Les terres argilo-sableuses conviennent également à l’établissement des herbages, lorsqu’elles reposent à une faible profondeur sur un sous-sol imperméable, et qu’elles sont situées de manière à recevoir l’égout des terres environnantes. L’humidité fréquente, qui les rendrait impropres aux récoltes de céréales, les rend au contraire très-propres à la production des graminées vivaces.

Par la même raison, les sols de toutes natures situés dans les vallées parcourues par des cours d’eau dont les infiltrations ou les débordemens accidentels entretiennent une fraîcheur plus ou moins constante, sont encore on ne peut mieux disposés pour se couvrir de beaux et bons herbages, sans nuire à d’autres productions ; car il est remarquable que, dans les trois circonstances dont je viens de parler, les terres et les localités qui se prêtent le mieux à la végétation des herbes fourragères sont justement celles qui conviendraient le moins aux cultures économiques. — Là, comme nous le verrons en traitant à part, dans une des sections de ce chapitre, des diverses espèces fourragères, le choix du cultivateur est peu limité, puisque presque toutes les plantes graminées, celles même qui résistent le mieux à la sécheresse, aiment une fraîcheur modérée, et, tandis que beaucoup ne peuvent s’en passer, il en est un certain nombre qui ne réussissent jamais mieux qu’à l’aide d’une humidité stagnante. — De l’une à l’autre de ces limites, on peut cultiver, à peu près dans l’ordre de leur moindre besoin d’eau, les ivraies vivaces et d’Italie, la houque laineuse, le paturin des prés, le vulpin des prés, la fétuque élevée et celle des prés ; l’agrostis fiorin et l’agrostis d’Amérique, la fléole des prés, le phalaris roseau, et beaucoup d’autres d’un produit non moins avantageux, auxquelles il est facile d’adjoindre diverses légumineuses du genre des trèfles, des gesses, des lotiers, des luzernes, etc.

☆ ☆ ☆ ☆ ☆ ☆ ☆

Dans l'extrait sur les herbages, recopiez la partie qui commence par les mots contenant « Les terres argilo-sableuses » et se termine par « des graminées vivaces. », en remplaçant « herbages » par « prairies ».

> _Entrées de texte et de localisation d'éléments_:
☆ ☆ ☆ ☆ ☆ ☆ ☆

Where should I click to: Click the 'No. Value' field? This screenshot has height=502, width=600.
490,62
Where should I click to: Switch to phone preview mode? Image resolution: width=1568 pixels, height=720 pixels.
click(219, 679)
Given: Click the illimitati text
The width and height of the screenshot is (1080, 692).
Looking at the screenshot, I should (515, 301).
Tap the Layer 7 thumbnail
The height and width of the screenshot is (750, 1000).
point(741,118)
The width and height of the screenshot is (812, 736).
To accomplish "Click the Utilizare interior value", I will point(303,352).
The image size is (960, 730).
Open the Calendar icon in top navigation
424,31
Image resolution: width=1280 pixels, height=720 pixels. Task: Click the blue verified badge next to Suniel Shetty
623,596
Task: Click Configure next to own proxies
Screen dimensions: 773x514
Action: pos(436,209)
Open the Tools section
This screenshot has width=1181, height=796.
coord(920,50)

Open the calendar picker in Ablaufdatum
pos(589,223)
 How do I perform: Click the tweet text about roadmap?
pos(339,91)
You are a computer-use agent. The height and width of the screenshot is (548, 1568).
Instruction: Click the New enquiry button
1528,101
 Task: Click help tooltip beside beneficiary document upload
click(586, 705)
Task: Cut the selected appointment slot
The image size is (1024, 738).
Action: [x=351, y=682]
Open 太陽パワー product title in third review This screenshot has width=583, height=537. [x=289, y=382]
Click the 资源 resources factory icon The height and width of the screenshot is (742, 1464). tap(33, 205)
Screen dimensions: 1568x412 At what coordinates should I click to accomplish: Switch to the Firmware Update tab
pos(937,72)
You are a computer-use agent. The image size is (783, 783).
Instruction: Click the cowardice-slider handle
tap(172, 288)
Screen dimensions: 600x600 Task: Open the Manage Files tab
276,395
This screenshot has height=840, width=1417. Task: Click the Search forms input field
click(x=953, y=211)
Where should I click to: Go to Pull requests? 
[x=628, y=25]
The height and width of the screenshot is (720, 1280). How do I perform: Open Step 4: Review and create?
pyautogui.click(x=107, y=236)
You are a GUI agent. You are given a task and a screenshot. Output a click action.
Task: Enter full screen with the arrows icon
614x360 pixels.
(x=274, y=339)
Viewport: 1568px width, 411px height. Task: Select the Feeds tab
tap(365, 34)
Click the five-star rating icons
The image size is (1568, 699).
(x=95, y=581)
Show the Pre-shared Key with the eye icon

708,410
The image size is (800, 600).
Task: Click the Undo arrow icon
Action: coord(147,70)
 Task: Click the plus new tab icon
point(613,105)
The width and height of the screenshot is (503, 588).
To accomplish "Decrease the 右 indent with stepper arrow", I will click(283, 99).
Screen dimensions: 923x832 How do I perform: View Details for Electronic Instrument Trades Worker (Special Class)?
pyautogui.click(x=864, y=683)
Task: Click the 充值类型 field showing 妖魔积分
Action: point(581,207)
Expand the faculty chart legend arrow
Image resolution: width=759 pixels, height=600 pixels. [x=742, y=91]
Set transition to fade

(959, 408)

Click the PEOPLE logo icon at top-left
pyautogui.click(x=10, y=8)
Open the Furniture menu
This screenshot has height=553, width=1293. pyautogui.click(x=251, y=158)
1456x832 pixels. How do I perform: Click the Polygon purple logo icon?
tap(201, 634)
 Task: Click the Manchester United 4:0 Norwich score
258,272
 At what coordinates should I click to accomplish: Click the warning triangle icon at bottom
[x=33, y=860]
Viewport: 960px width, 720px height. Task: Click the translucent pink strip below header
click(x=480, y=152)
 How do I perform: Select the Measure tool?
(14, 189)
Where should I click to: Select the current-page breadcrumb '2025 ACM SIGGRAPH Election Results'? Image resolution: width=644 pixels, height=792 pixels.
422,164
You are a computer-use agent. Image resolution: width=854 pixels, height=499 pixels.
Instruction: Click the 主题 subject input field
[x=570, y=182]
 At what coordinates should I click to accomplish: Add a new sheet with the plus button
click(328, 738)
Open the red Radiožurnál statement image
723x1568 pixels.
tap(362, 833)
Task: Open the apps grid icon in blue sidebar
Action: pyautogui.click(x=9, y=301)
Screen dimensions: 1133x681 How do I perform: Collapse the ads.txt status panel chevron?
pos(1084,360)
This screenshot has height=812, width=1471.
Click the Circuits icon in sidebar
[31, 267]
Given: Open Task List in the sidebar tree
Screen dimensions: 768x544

☆ ☆ ☆ ☆ ☆ ☆ ☆

> _Réponse rédigée_:
Les terres argilo-sableuses conviennent également à l’établissement des prairies, lorsqu’elles reposent à une faible profondeur sur un sous-sol imperméable, et qu’elles sont situées de manière à recevoir l’égout des terres environnantes. L’humidité fréquente, qui les rendrait impropres aux récoltes de céréales, les rend au contraire très-propres à la production des graminées vivaces.